Séparation des pouvoirs: François Molins taclé par le président de la commission des Lois

François Molins, procureur général près la Cour de cassation, et Sacha Houlié, président de la commission des Lois à l'Assemblée - AFP
François Molins, procureur général près la Cour de cassation, et Sacha Houlié, président de la commission des Lois à l'Assemblée - AFP

Le président de la commission des Lois à l'Assemblée, Sacha Houlié (Renaissance), a reproché au procureur général près la Cour de cassation, François Molins, de "s'immiscer dans le processus législatif" et de s'écarter du principe de séparation des pouvoirs, dans un courrier consulté par l'AFP lundi.

Dans son viseur: des propos de François Molins le 9 janvier lors de la traditionnelle audience solennelle de rentrée.

Le procureur général avait notamment regretté que la loi soit devenue "confuse, bavarde et pauvre" et "de plus en plus fondée sur l'émotion suscitée par le fait divers", devant une vaste assistance comprenant notamment le ministre de la Justice Éric Dupond-Moretti et la présidente de l'Assemblée nationale Yaël Braun-Pivet.

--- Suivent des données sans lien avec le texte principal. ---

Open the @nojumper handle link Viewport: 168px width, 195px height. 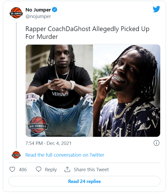pos(38,16)

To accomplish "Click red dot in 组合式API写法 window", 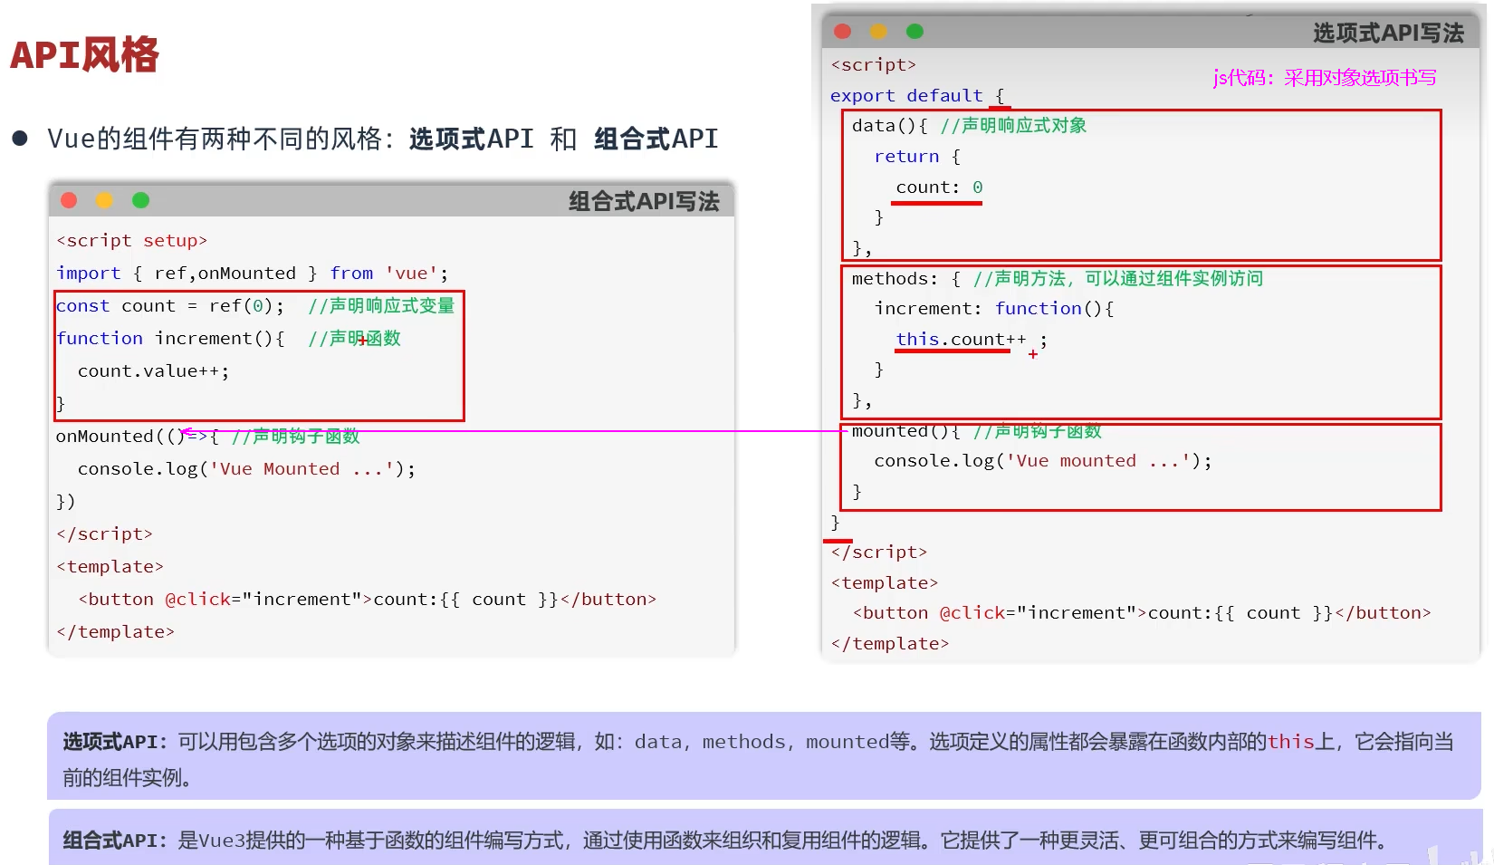I will pos(69,200).
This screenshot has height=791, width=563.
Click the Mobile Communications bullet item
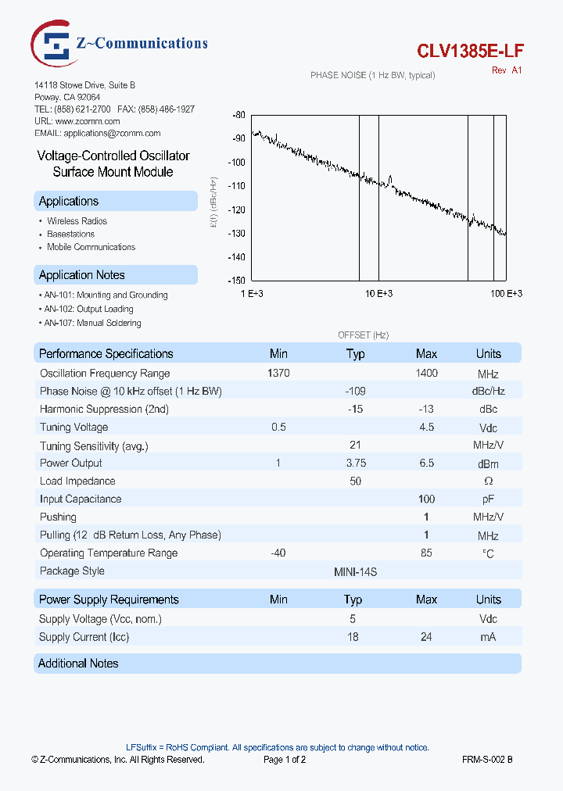coord(91,247)
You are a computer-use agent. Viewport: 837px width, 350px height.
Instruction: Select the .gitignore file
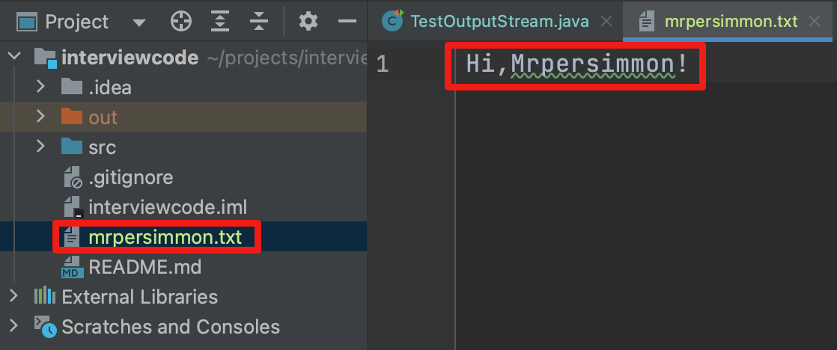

"Le comité des États généraux a montré combien sa mise en oeuvre laissait à désirer faute de véritables études d'impact et dans un contexte de sous-dotation des moyens dédiés", avait encore critiqué François Molins, voyant d'un mauvais oeil l'adoption à l'Assemblée d'une proposition de loi "créant des juridictions spécialisées en matière de violences faites aux femmes sans aucun moyens supplémentaires".

Des propos "fort peu respectueux"

"Je suis surpris de vos propos, fort peu respectueux du principe de séparation des pouvoirs, auquel vous vous dites pourtant si attaché", a répondu Sacha Houlié dans un courrier daté du 13 janvier.

"Si notre Constitution fait de l'autorité judiciaire la gardienne des libertés individuelles, il n'appartient nullement à l'un de ses représentants de critiquer les lois ou le travail du législateur" ni "de s'immiscer dans le processus législatif", a encore tancé le député de Vienne, avocat de formation, rappelant que le texte était en cours d'examen par le Parlement.

L'Assemblée nationale avait adopté en première lecture le 1er décembre par 41 voix contre 40 une proposition de loi déposée par le député LR Aurélien Pradié, prévoyant la création d'une juridiction spécialisée dans les violences intrafamiliales, sur le modèle de l'Espagne.

Un vote contre l'avis du gouvernement et d'Éric Dupond-Moretti qui voit dans le texte "un danger, car il désorganise les juridictions".